START Data section
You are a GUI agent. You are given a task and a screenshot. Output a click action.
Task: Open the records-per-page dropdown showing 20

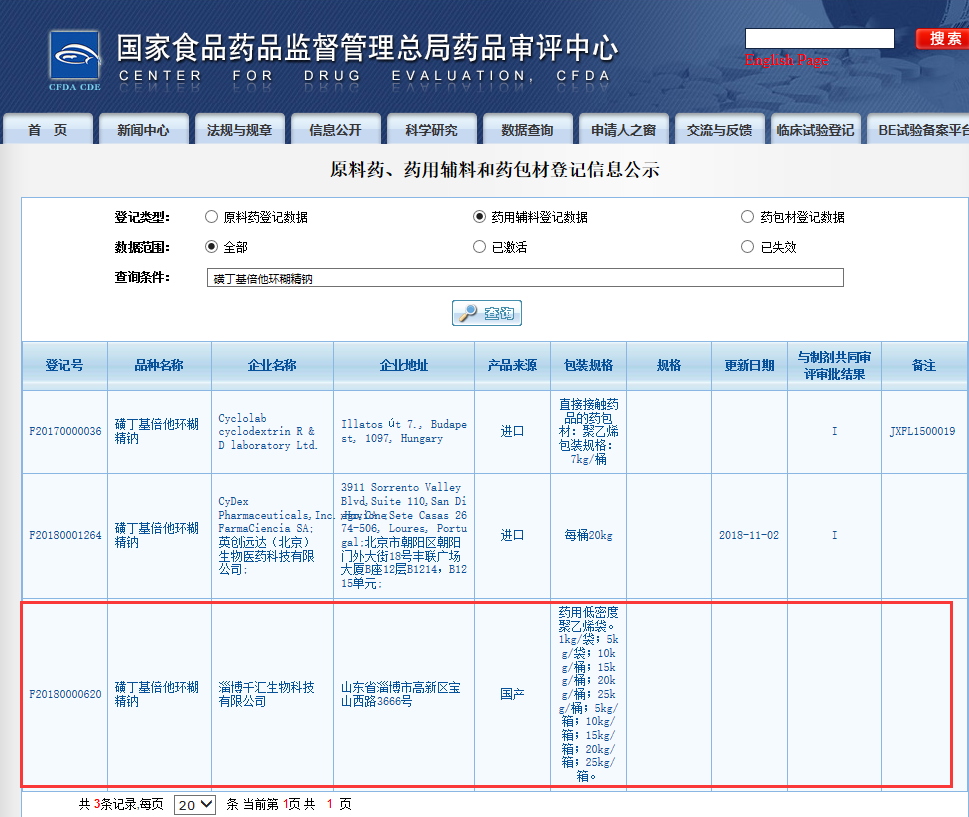[194, 804]
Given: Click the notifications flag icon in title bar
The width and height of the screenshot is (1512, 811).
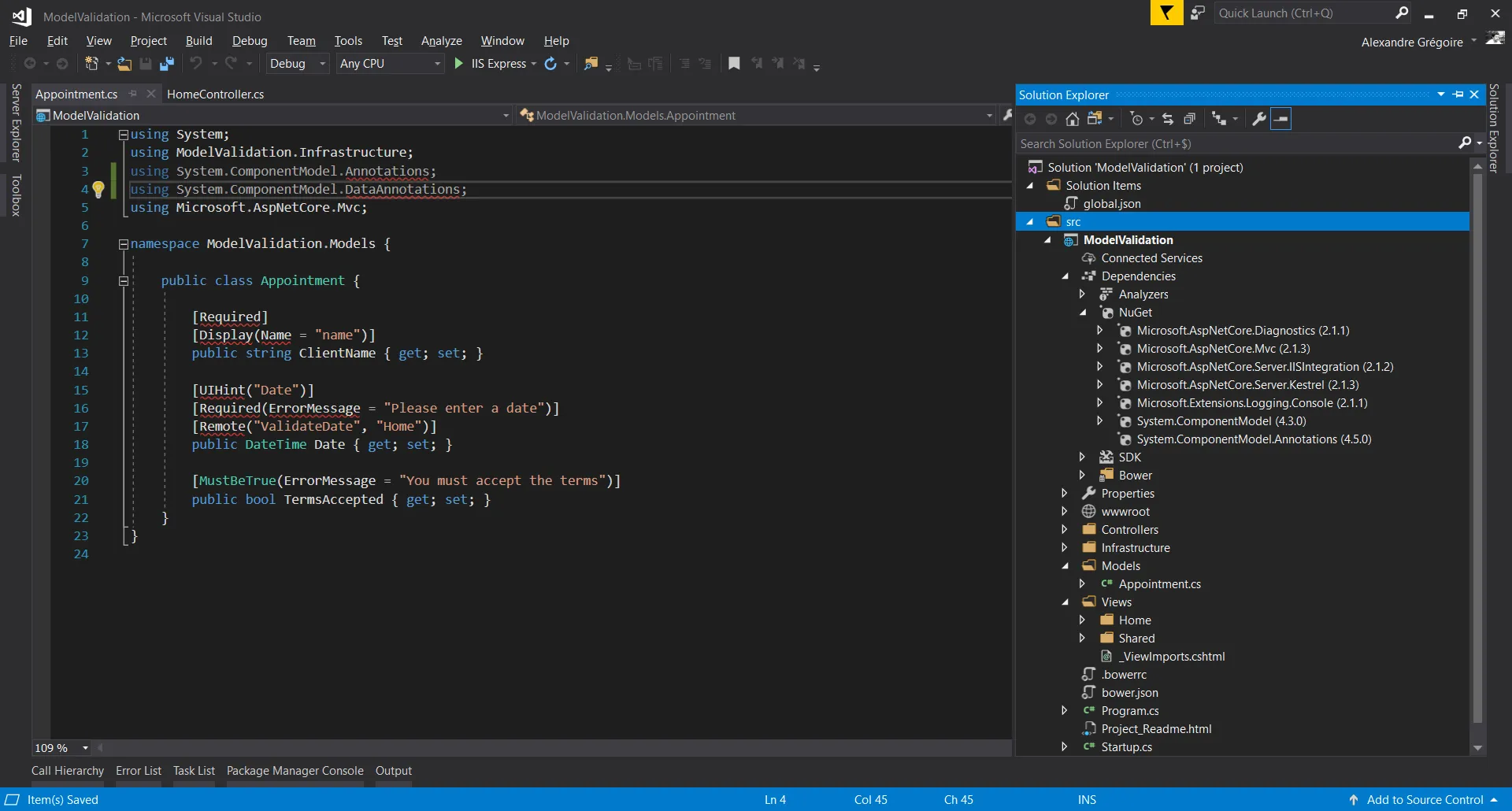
END Data section
From the first line to the last, copy the records above exactly and drop any pictures.

Written answer:
You are a GUI agent. You are given a task and a screenshot. Output a click action.
Task: Open the records-per-page dropdown showing 20

[194, 804]
Given: Click the notifications flag icon in title bar
The width and height of the screenshot is (1512, 811).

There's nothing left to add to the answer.